Items from a data source
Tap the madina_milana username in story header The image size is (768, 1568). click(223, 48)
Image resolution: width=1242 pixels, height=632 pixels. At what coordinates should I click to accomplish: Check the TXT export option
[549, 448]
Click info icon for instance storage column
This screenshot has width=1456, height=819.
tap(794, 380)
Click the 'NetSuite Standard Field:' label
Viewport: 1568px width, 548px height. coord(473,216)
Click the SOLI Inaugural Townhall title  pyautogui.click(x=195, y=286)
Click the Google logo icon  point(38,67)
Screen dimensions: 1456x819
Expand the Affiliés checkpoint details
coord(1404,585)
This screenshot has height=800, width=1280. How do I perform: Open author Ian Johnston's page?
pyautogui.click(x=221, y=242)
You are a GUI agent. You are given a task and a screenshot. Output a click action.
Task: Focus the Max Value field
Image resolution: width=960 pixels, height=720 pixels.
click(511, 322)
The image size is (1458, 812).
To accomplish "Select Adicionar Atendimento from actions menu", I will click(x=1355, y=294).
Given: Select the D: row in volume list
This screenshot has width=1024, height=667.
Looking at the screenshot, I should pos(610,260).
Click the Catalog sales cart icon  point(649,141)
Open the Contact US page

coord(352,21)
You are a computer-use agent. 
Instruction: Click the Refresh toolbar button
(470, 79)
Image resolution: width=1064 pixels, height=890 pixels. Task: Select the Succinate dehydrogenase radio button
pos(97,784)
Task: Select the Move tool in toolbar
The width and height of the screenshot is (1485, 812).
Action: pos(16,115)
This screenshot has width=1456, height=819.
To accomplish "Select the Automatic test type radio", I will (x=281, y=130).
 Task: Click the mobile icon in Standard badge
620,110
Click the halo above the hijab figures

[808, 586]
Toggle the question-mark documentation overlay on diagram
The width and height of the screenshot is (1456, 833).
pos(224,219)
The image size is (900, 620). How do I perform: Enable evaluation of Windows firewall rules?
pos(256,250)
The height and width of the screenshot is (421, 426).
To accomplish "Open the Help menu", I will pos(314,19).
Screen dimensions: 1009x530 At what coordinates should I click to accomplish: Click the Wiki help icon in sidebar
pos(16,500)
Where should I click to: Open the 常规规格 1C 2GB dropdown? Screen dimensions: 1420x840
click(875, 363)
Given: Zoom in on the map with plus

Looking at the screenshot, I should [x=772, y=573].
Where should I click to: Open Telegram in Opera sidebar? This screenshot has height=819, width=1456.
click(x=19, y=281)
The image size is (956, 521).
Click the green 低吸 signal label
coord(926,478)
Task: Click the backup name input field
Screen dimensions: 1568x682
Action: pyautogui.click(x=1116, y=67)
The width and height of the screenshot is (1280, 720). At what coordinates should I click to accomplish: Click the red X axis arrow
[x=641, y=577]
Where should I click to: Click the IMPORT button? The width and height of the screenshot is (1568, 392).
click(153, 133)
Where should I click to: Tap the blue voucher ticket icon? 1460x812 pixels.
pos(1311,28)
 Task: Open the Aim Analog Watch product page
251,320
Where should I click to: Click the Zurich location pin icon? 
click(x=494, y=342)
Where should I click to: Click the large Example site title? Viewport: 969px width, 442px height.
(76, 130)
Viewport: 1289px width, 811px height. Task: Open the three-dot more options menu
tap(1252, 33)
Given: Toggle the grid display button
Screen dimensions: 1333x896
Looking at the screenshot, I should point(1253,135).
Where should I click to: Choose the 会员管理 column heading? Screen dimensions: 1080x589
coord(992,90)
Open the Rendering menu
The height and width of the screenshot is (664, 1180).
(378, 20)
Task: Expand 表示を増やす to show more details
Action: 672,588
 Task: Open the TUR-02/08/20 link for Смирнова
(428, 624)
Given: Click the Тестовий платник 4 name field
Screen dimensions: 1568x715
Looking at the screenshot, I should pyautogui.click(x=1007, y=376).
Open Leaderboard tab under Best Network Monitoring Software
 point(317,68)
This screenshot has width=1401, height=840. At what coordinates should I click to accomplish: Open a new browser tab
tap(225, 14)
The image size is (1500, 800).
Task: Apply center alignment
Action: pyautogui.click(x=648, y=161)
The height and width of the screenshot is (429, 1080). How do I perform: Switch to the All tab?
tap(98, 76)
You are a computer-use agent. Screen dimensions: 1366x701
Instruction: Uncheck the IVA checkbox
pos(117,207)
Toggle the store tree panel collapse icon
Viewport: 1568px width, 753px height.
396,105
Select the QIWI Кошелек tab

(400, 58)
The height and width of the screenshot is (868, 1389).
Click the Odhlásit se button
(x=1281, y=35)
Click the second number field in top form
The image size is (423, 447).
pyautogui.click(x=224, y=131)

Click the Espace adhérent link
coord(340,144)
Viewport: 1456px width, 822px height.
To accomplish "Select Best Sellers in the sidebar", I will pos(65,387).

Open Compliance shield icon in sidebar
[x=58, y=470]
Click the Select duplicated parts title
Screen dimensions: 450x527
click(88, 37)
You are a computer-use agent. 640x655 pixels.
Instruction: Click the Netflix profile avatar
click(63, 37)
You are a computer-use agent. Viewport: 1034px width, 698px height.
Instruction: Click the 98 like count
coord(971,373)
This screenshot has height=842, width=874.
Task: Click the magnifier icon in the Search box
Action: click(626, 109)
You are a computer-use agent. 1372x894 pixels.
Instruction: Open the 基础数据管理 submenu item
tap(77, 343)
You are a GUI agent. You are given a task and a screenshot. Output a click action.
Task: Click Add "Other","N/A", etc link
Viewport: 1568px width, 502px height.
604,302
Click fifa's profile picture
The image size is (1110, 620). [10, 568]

# [GIVEN TASK]
Rewrite all of the items above, changing each "Instruction:" to "Command:" and keeping everything else the same.

# [THE COMPLETED TASK]
Tap the madina_milana username in story header The image size is (768, 1568). click(223, 48)
Image resolution: width=1242 pixels, height=632 pixels. At what coordinates should I click to accomplish: Check the TXT export option
[549, 448]
Click info icon for instance storage column
This screenshot has width=1456, height=819.
tap(794, 380)
Click the 'NetSuite Standard Field:' label
Viewport: 1568px width, 548px height. coord(473,216)
Click the SOLI Inaugural Townhall title  pyautogui.click(x=195, y=286)
Click the Google logo icon  point(38,67)
Screen dimensions: 1456x819
Expand the Affiliés checkpoint details
coord(1404,585)
This screenshot has height=800, width=1280. How do I perform: Open author Ian Johnston's page?
pyautogui.click(x=221, y=242)
You are a GUI agent. You are given a task and a screenshot. Output a click action.
Task: Focus the Max Value field
Image resolution: width=960 pixels, height=720 pixels.
click(511, 322)
The image size is (1458, 812).
To accomplish "Select Adicionar Atendimento from actions menu", I will click(x=1355, y=294).
Given: Select the D: row in volume list
This screenshot has width=1024, height=667.
Looking at the screenshot, I should pos(610,260).
Click the Catalog sales cart icon  point(649,141)
Open the Contact US page

coord(352,21)
You are a computer-use agent. 
Command: Click the Refresh toolbar button
(470, 79)
Image resolution: width=1064 pixels, height=890 pixels. Task: Select the Succinate dehydrogenase radio button
pos(97,784)
Task: Select the Move tool in toolbar
The width and height of the screenshot is (1485, 812).
Action: pos(16,115)
This screenshot has width=1456, height=819.
To accomplish "Select the Automatic test type radio", I will (x=281, y=130).
 Task: Click the mobile icon in Standard badge
620,110
Click the halo above the hijab figures

[808, 586]
Toggle the question-mark documentation overlay on diagram
The width and height of the screenshot is (1456, 833).
pos(224,219)
The image size is (900, 620). How do I perform: Enable evaluation of Windows firewall rules?
pos(256,250)
The height and width of the screenshot is (421, 426).
To accomplish "Open the Help menu", I will pos(314,19).
Screen dimensions: 1009x530 At what coordinates should I click to accomplish: Click the Wiki help icon in sidebar
pos(16,500)
Where should I click to: Open the 常规规格 1C 2GB dropdown? Screen dimensions: 1420x840
click(875, 363)
Given: Zoom in on the map with plus

Looking at the screenshot, I should [x=772, y=573].
Where should I click to: Open Telegram in Opera sidebar? This screenshot has height=819, width=1456.
click(x=19, y=281)
The image size is (956, 521).
Click the green 低吸 signal label
coord(926,478)
Task: Click the backup name input field
Screen dimensions: 1568x682
Action: pyautogui.click(x=1116, y=67)
The width and height of the screenshot is (1280, 720). At what coordinates should I click to accomplish: Click the red X axis arrow
[x=641, y=577]
Where should I click to: Click the IMPORT button? The width and height of the screenshot is (1568, 392).
click(153, 133)
Where should I click to: Tap the blue voucher ticket icon? 1460x812 pixels.
pos(1311,28)
 Task: Open the Aim Analog Watch product page
251,320
Where should I click to: Click the Zurich location pin icon? 
click(x=494, y=342)
Where should I click to: Click the large Example site title? Viewport: 969px width, 442px height.
(76, 130)
Viewport: 1289px width, 811px height. Task: Open the three-dot more options menu
tap(1252, 33)
Given: Toggle the grid display button
Screen dimensions: 1333x896
Looking at the screenshot, I should point(1253,135).
Where should I click to: Choose the 会员管理 column heading? Screen dimensions: 1080x589
coord(992,90)
Open the Rendering menu
The height and width of the screenshot is (664, 1180).
(378, 20)
Task: Expand 表示を増やす to show more details
Action: 672,588
 Task: Open the TUR-02/08/20 link for Смирнова
(428, 624)
Given: Click the Тестовий платник 4 name field
Screen dimensions: 1568x715
Looking at the screenshot, I should pyautogui.click(x=1007, y=376).
Open Leaderboard tab under Best Network Monitoring Software
 point(317,68)
This screenshot has width=1401, height=840. At what coordinates should I click to accomplish: Open a new browser tab
tap(225, 14)
The image size is (1500, 800).
Task: Apply center alignment
Action: pyautogui.click(x=648, y=161)
The height and width of the screenshot is (429, 1080). How do I perform: Switch to the All tab?
tap(98, 76)
You are a computer-use agent. Screen dimensions: 1366x701
Command: Uncheck the IVA checkbox
pos(117,207)
Toggle the store tree panel collapse icon
Viewport: 1568px width, 753px height.
396,105
Select the QIWI Кошелек tab

(400, 58)
The height and width of the screenshot is (868, 1389).
Click the Odhlásit se button
(x=1281, y=35)
Click the second number field in top form
The image size is (423, 447).
pyautogui.click(x=224, y=131)

Click the Espace adhérent link
coord(340,144)
Viewport: 1456px width, 822px height.
To accomplish "Select Best Sellers in the sidebar", I will pos(65,387).

Open Compliance shield icon in sidebar
[x=58, y=470]
Click the Select duplicated parts title
Screen dimensions: 450x527
click(88, 37)
You are a computer-use agent. 640x655 pixels.
Command: Click the Netflix profile avatar
click(63, 37)
You are a computer-use agent. Viewport: 1034px width, 698px height.
Command: Click the 98 like count
coord(971,373)
This screenshot has height=842, width=874.
Task: Click the magnifier icon in the Search box
Action: click(626, 109)
You are a computer-use agent. 1372x894 pixels.
Command: Open the 基础数据管理 submenu item
tap(77, 343)
You are a GUI agent. You are given a task and a screenshot. Output a click action.
Task: Click Add "Other","N/A", etc link
Viewport: 1568px width, 502px height.
604,302
Click fifa's profile picture
The image size is (1110, 620). [10, 568]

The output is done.